SparkXGBRanker from 1.7.0 release requires data to be sorted by qid. It works fine if we have one worker and sorted dataframe. However with multiple workers data comes to them unordered and raises exception:

org.apache.spark.api.python.PythonException: 'xgboost.core.XGBoostError: [17:46:40] …/src/data/data.cc:486: Check failed: non_dec: qid must be sorted in non-decreasing order along with data.

Code to reproduce:

from xgboost.spark import SparkXGBRanker
from pyspark.ml.linalg import Vectors
df_train = spark.createDataFrame(
    [
        (Vectors.dense(1.0, 2.0, 3.0), 0, 0),
        (Vectors.dense(4.0, 5.0, 6.0), 1, 0),
        (Vectors.dense(9.0, 4.0, 8.0), 2, 0),
        (Vectors.sparse(3, {1: 1.0, 2: 5.5}), 0, 1),
        (Vectors.sparse(3, {1: 6.0, 2: 7.5}), 1, 1),
        (Vectors.sparse(3, {1: 8.0, 2: 9.5}), 2, 1),
    ],
    ["features", "label", "qid"],
)
df_train = df_train.sort(df_train.qid.asc())
df_test = spark.createDataFrame(
    [
        (Vectors.dense(1.5, 2.0, 3.0), 0),
        (Vectors.dense(4.5, 5.0, 6.0), 0),
        (Vectors.dense(9.0, 4.5, 8.0), 0),
        (Vectors.sparse(3, {1: 1.0, 2: 6.0}), 1),
        (Vectors.sparse(3, {1: 6.0, 2: 7.0}), 1),
        (Vectors.sparse(3, {1: 8.0, 2: 10.5}), 1),
    ],
    ["features", "qid"],
)
ranker = SparkXGBRanker(qid_col="qid", num_workers=2)
model = ranker.fit(df_train)
model.transform(df_test).show()

Is there any ways to prepare df in sorted order for workers? Or sorting should be done on each worker?

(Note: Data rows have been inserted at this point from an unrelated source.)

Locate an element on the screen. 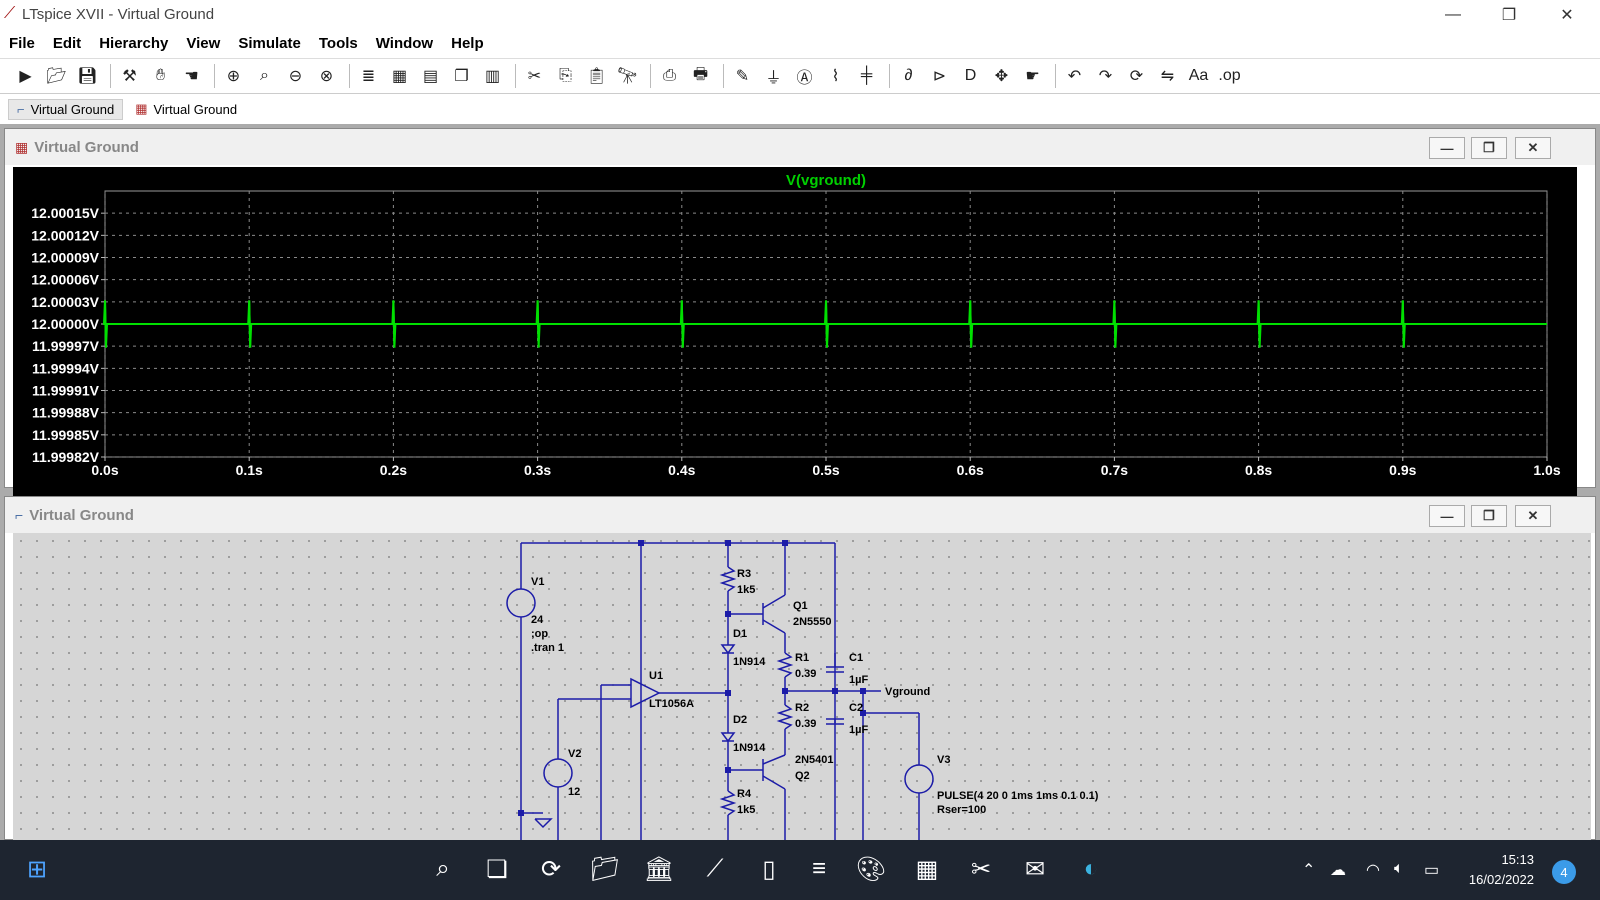 This screenshot has height=900, width=1600. edge-icon: ◐ is located at coordinates (1091, 869). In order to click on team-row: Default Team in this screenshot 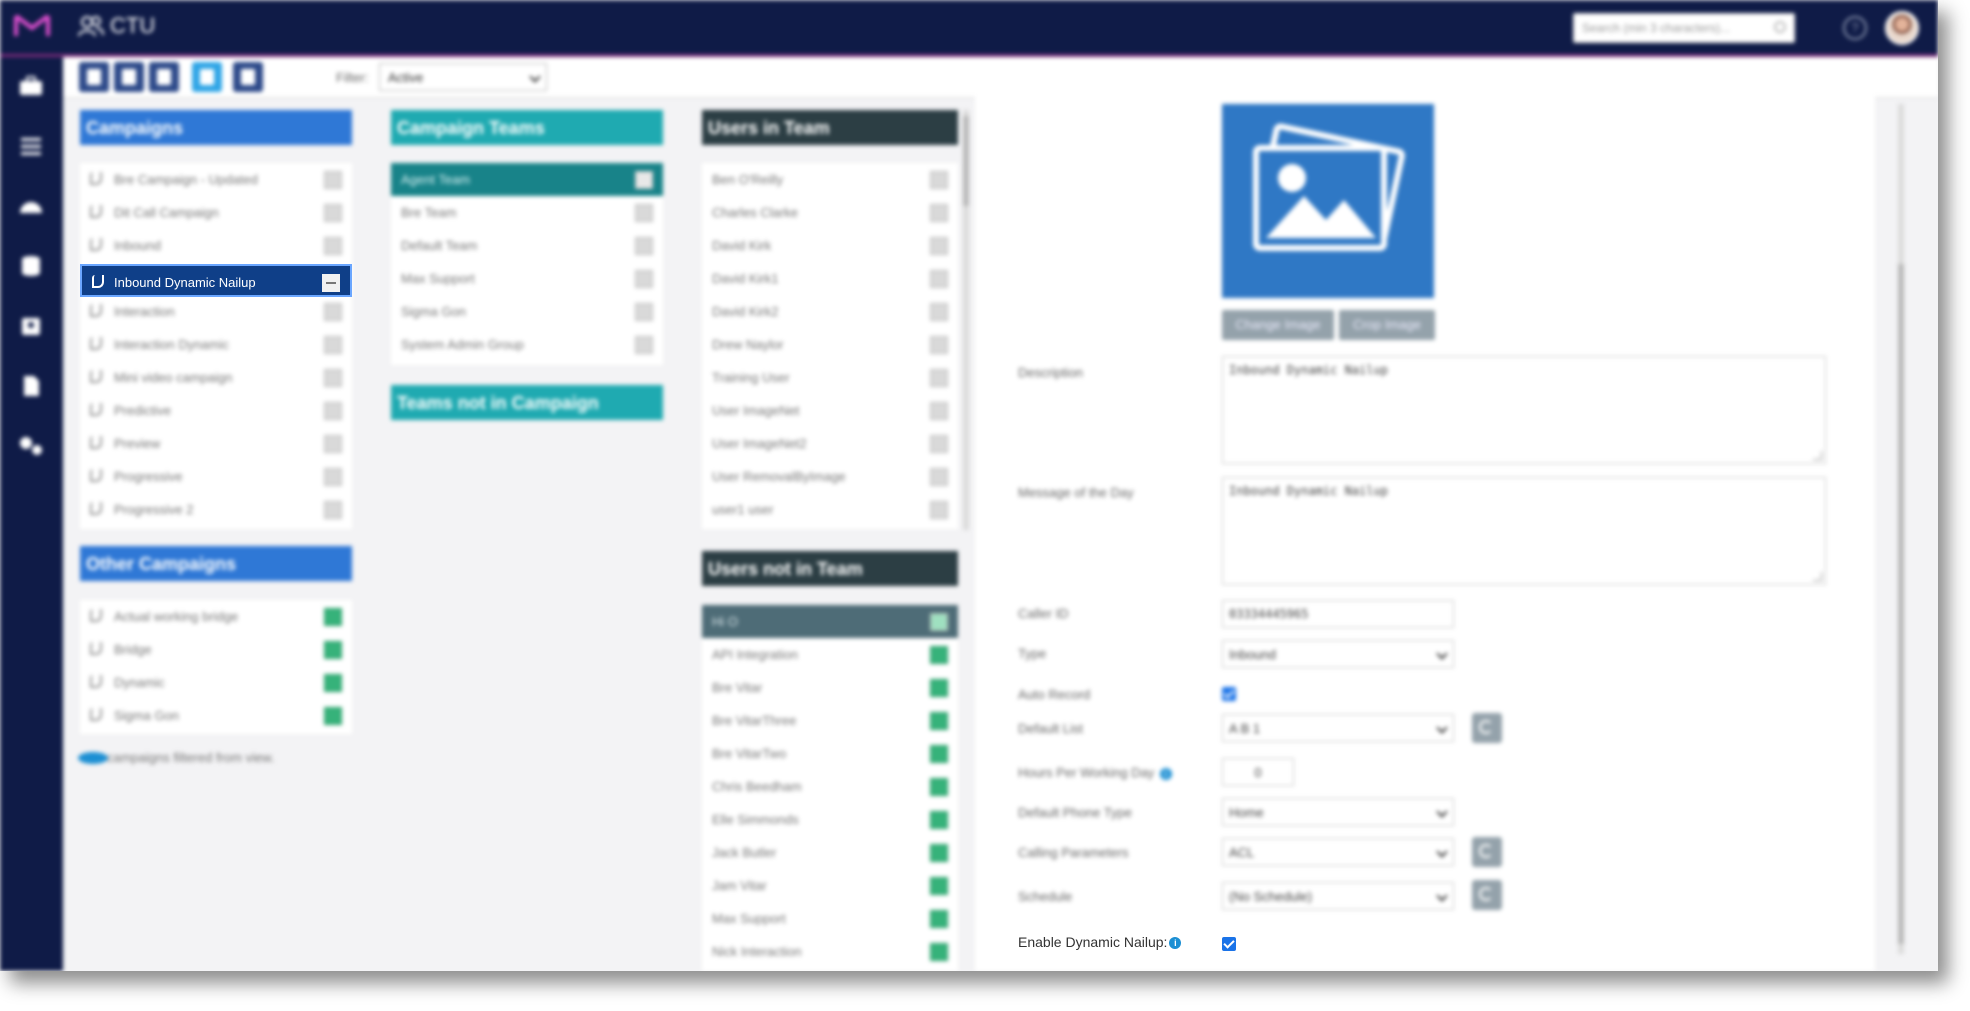, I will do `click(527, 246)`.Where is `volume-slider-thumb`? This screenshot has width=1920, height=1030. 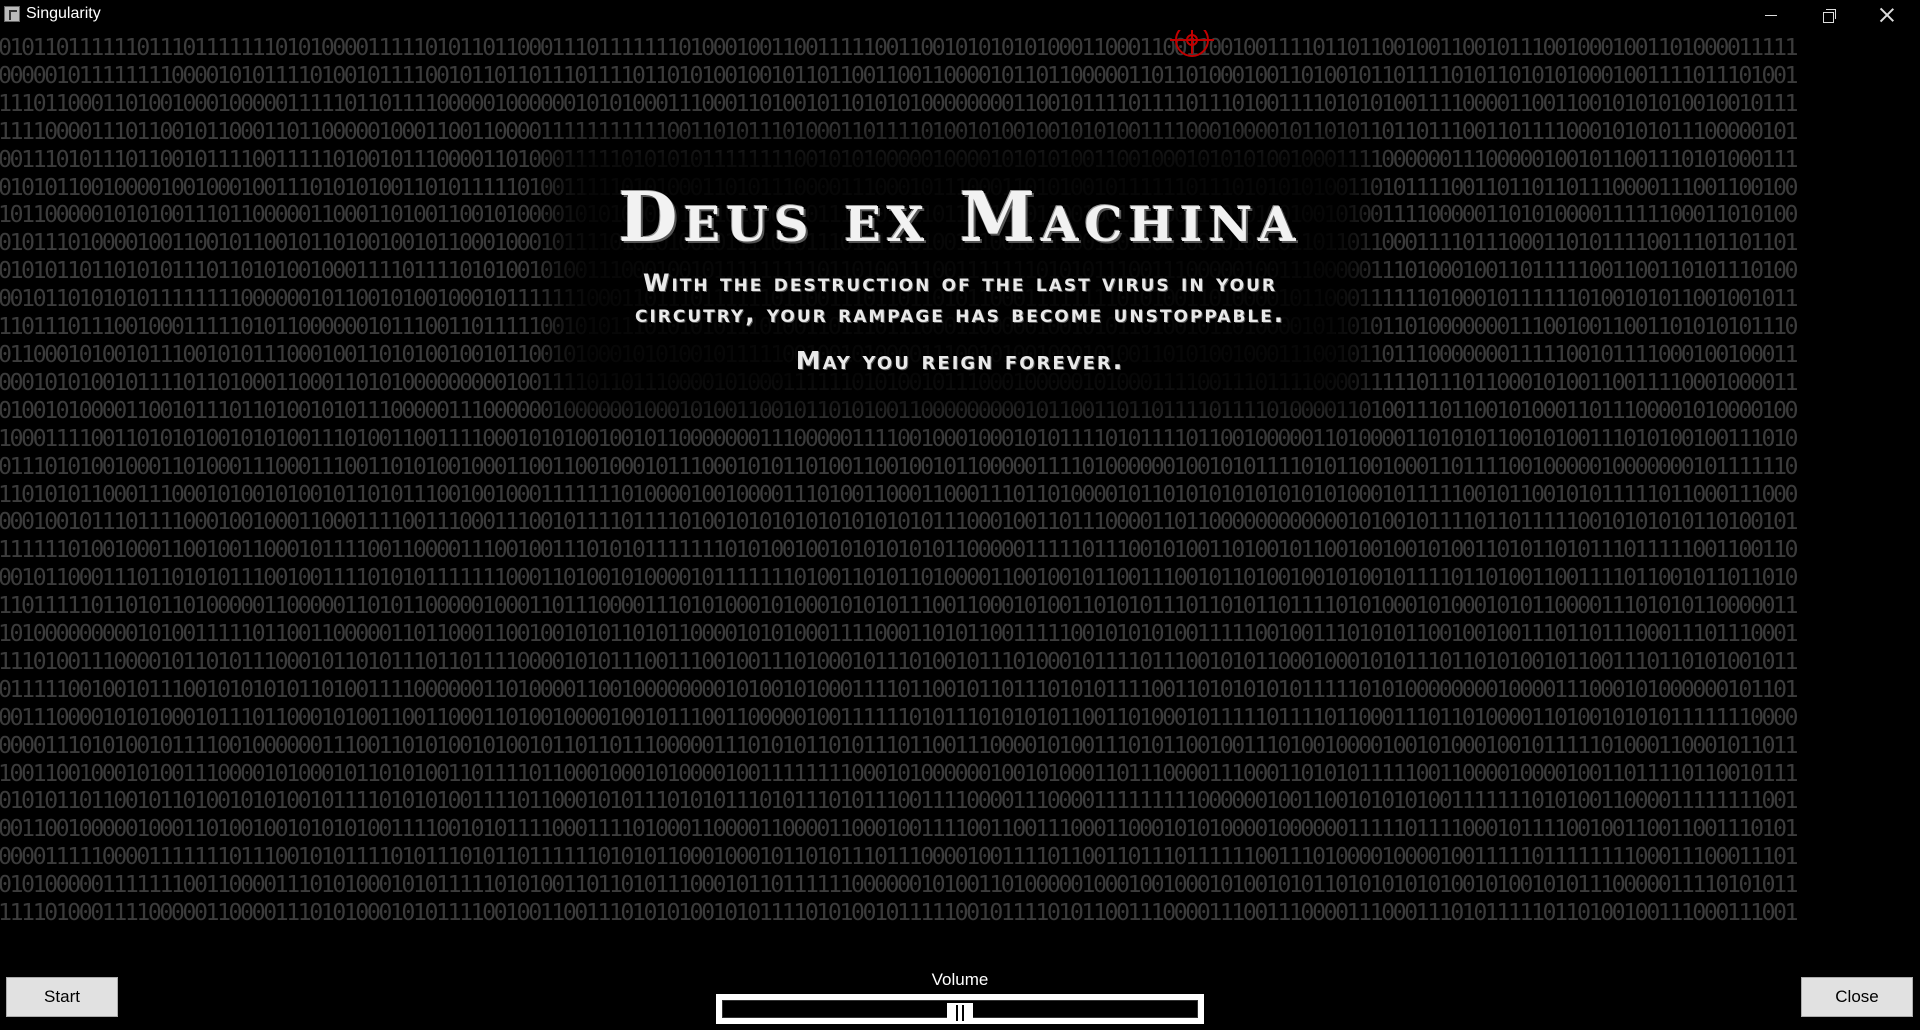
volume-slider-thumb is located at coordinates (960, 1013).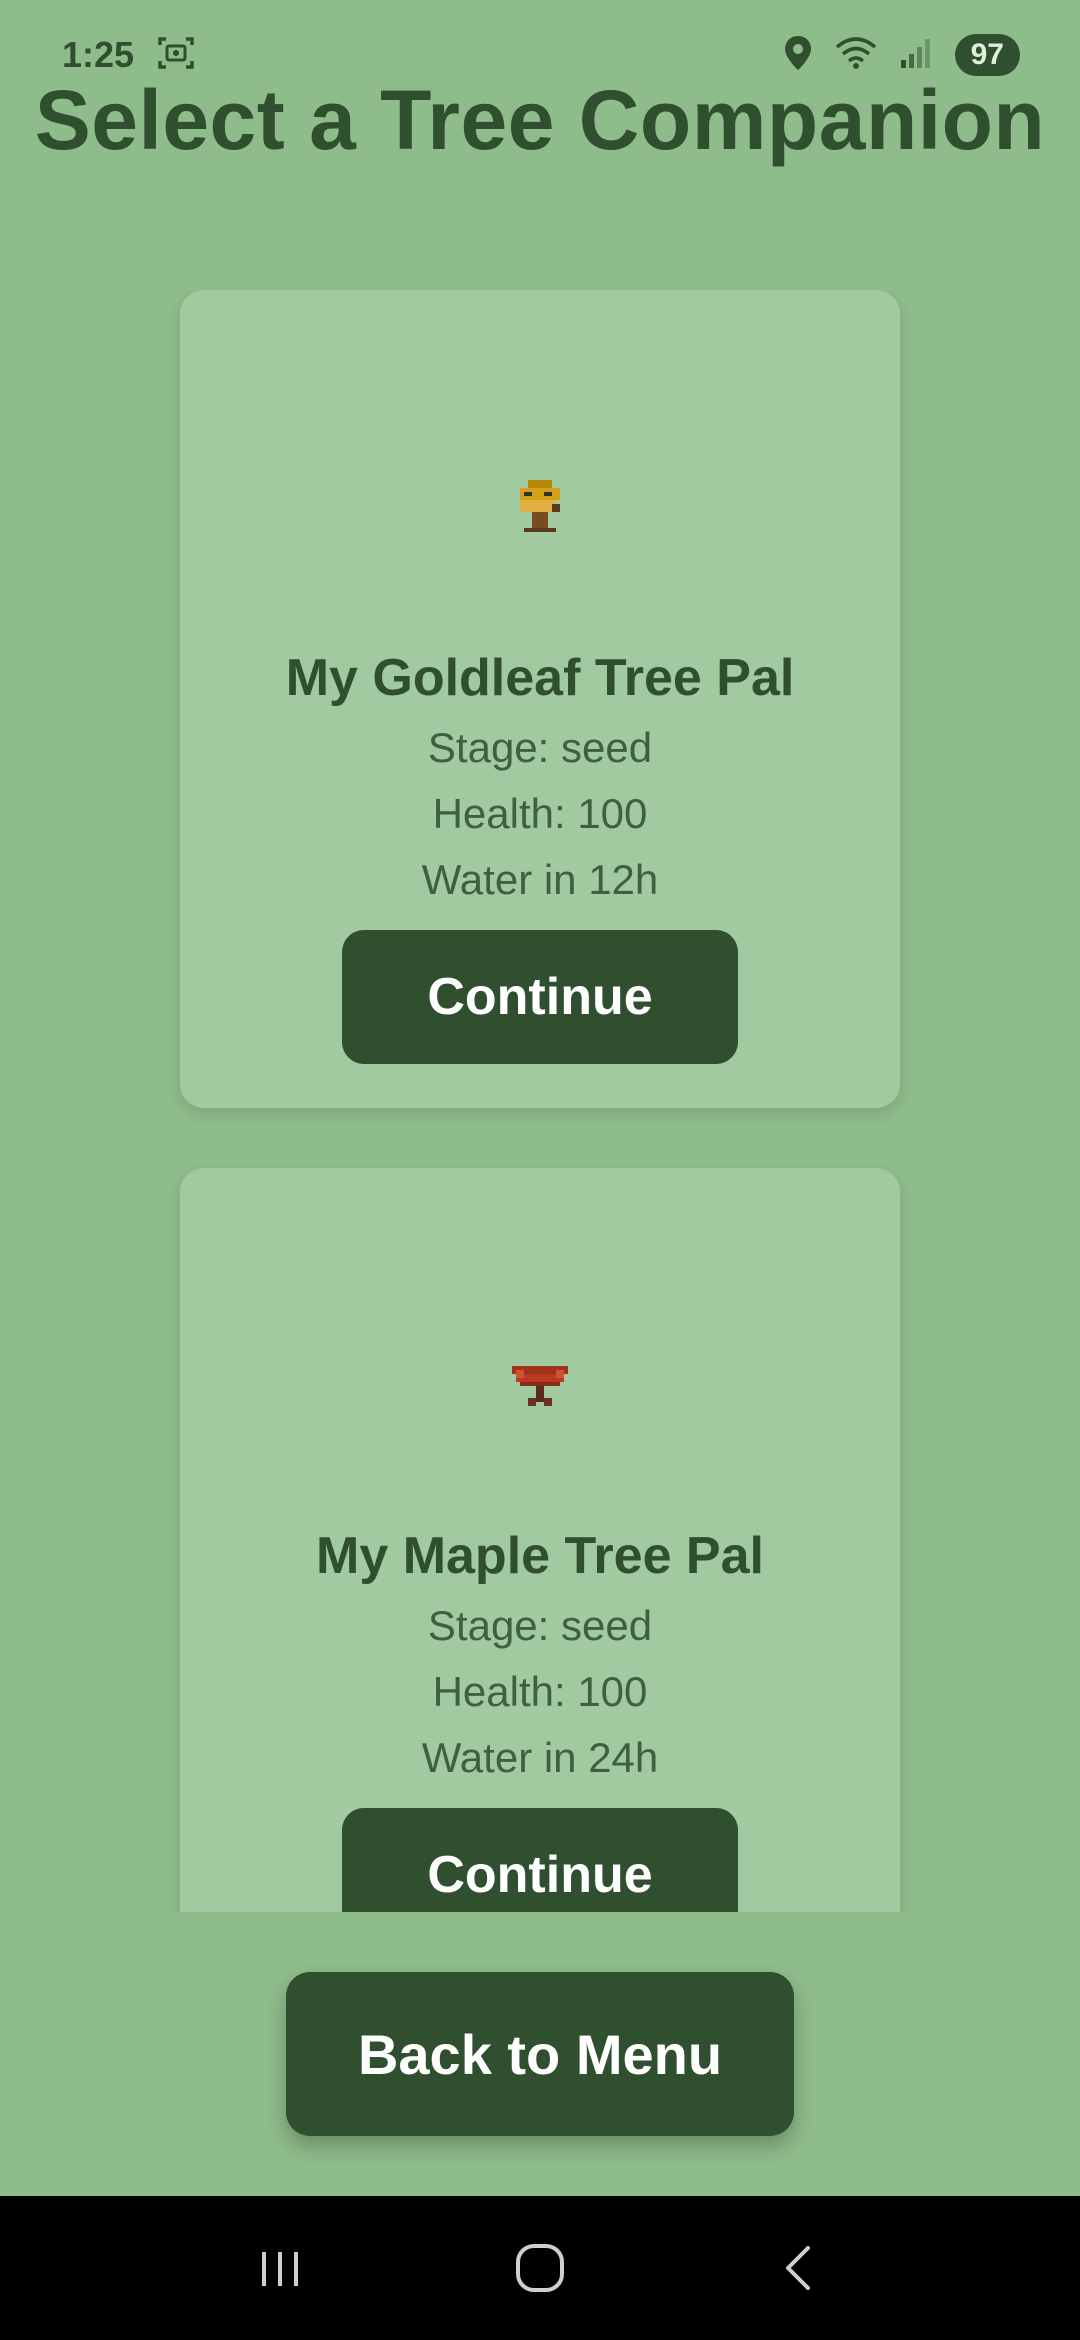 This screenshot has width=1080, height=2340. I want to click on tree-name: My Goldleaf Tree Pal, so click(540, 678).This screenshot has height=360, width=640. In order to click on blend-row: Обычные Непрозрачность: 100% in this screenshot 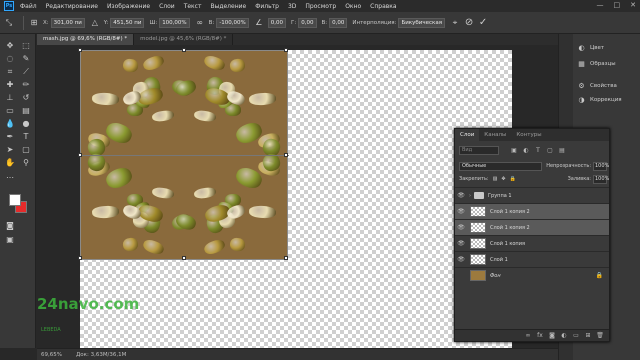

p-p-m · November 3, 2022, 7:17pm

This happens because here: https://github.com/dmlc/xgboost/blob/4bc59ef7c33061d17820137253d617b051a72d65/python-package/xgboost/spark/core.py#L729, because order is not preserved after repartition.

Funny that even if input is sorted and repartitioned self._repartition_needed(dataset) returns true, because it expects first word of the plan to be Repartition.

As a hotfix you it is possible to monkey-patch _repartition_needed method to always return false and make sure that input df is partitioned in advance.

hcho3 · November 3, 2022, 8:46pm

Can you file a GitHub issue about _repartition_needed?